住吉市民病院、跡地に暫定診療所の案

ニュース住吉市民病院

住吉市民病院について、大阪市は2018年1月24日の大阪市南部保健医療協議会で、6年程度は外来のみの暫定医療の診療所「市立住之江診療所(仮称)」を併設する方針を示した。

しかし委員からは、「小児周産期の厳しさを理解していないのでは」「暫定運営中も入院できる医療機関を置くべきだ」とする意見があがった。

住吉市民病院の問題では、橋下・吉村の2代の維新市政が「二重行政」だとして廃止に固執した経緯がある。

ただでさえ受け入れ体制が貧弱で地域の小児救急患者の他地域への転送が多い地域にもかかわらず入院病床数が物理的に減ること、地域の小児周産期医療への影響、障がい児や経済的に困窮している家庭など社会的により手厚い支援を必要とする層への対応に取り組んできた病院の実績が継承されないことなど、各方面からの不安が指摘されている。

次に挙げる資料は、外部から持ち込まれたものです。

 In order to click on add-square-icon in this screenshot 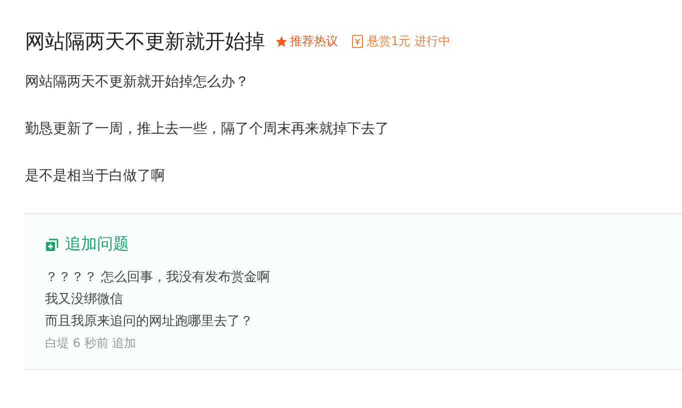, I will do `click(52, 245)`.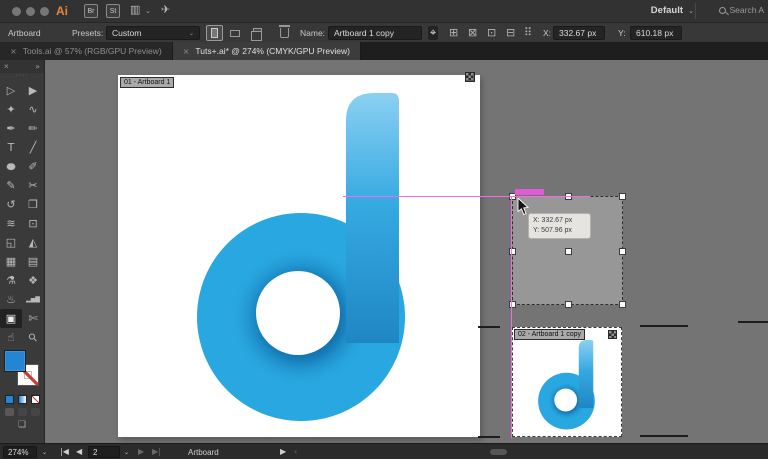 This screenshot has width=768, height=459. Describe the element at coordinates (530, 192) in the screenshot. I see `smart-guide-label` at that location. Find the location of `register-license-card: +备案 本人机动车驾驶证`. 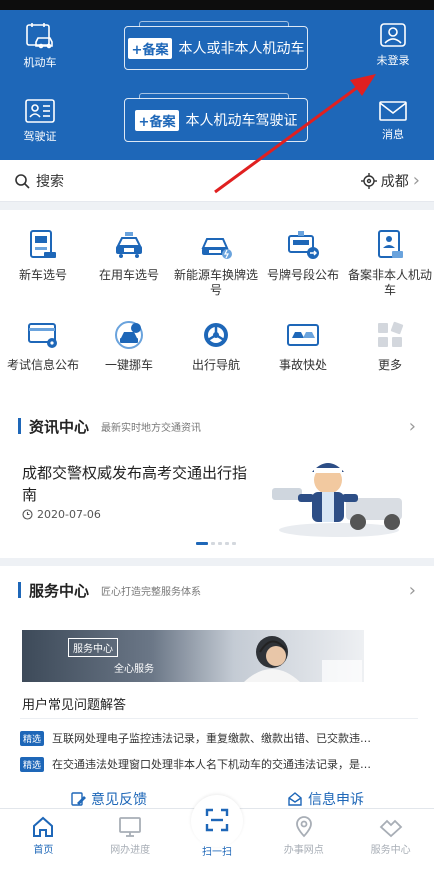

register-license-card: +备案 本人机动车驾驶证 is located at coordinates (216, 118).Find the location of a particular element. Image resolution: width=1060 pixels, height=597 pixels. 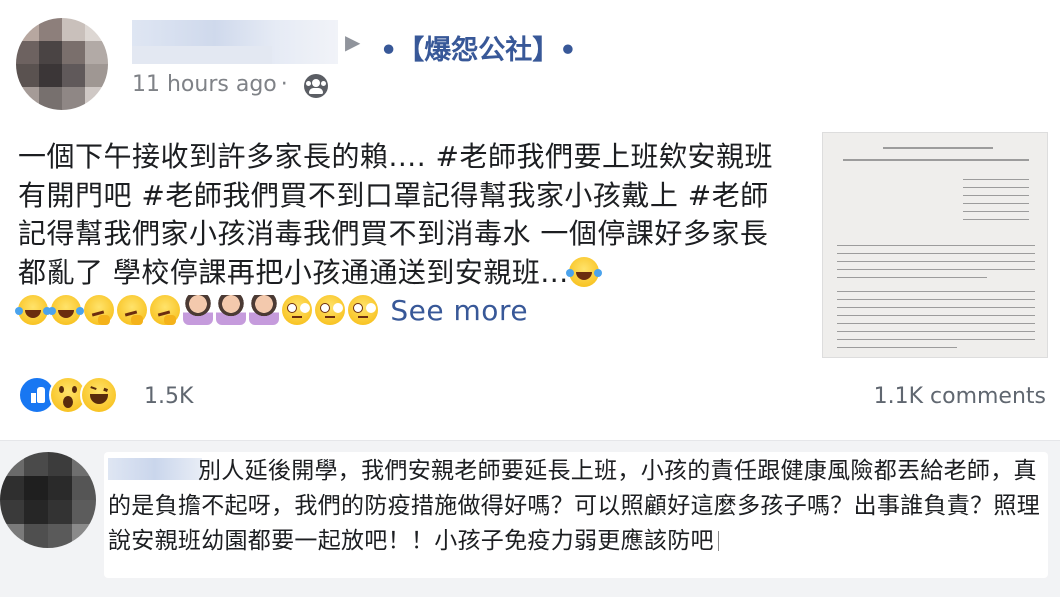

comments-count-link: 1.1K comments is located at coordinates (960, 396).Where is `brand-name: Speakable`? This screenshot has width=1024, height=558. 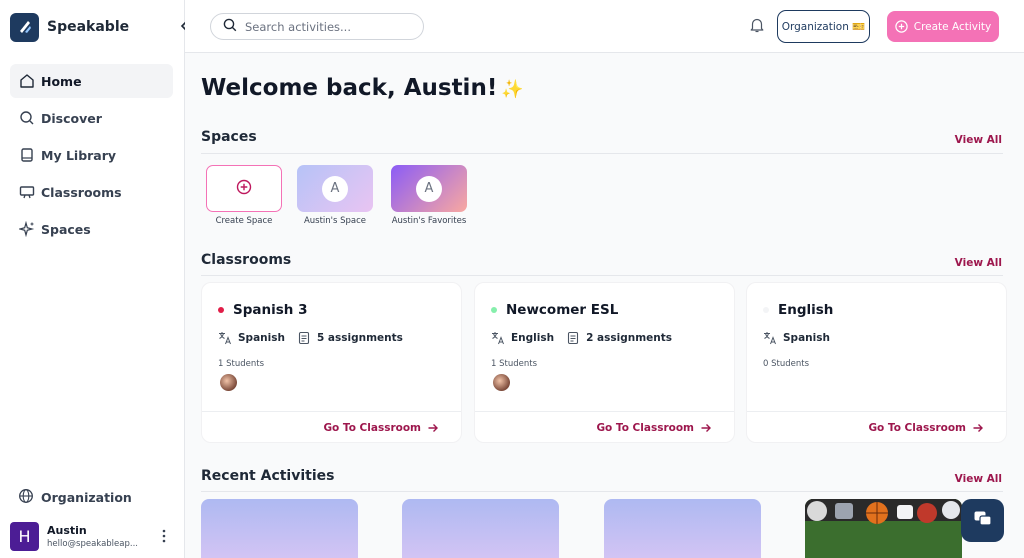
brand-name: Speakable is located at coordinates (88, 27).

病院統廃合によってそれらの不安は全く払拭されず、代替の民間病院の誘致には失敗し、さらには「二重行政」を理由に廃止しようとした病院の跡地に市立病院を持ってくるという荒技で乗り切ろうとする始末である。

2018年3月の住吉市民病院の閉院だけが決定している状況となっている。

医療機能をできるだけ可能な形で継承させることが、緊急の課題である。また維新市政での失態を検証することも必要になってくる。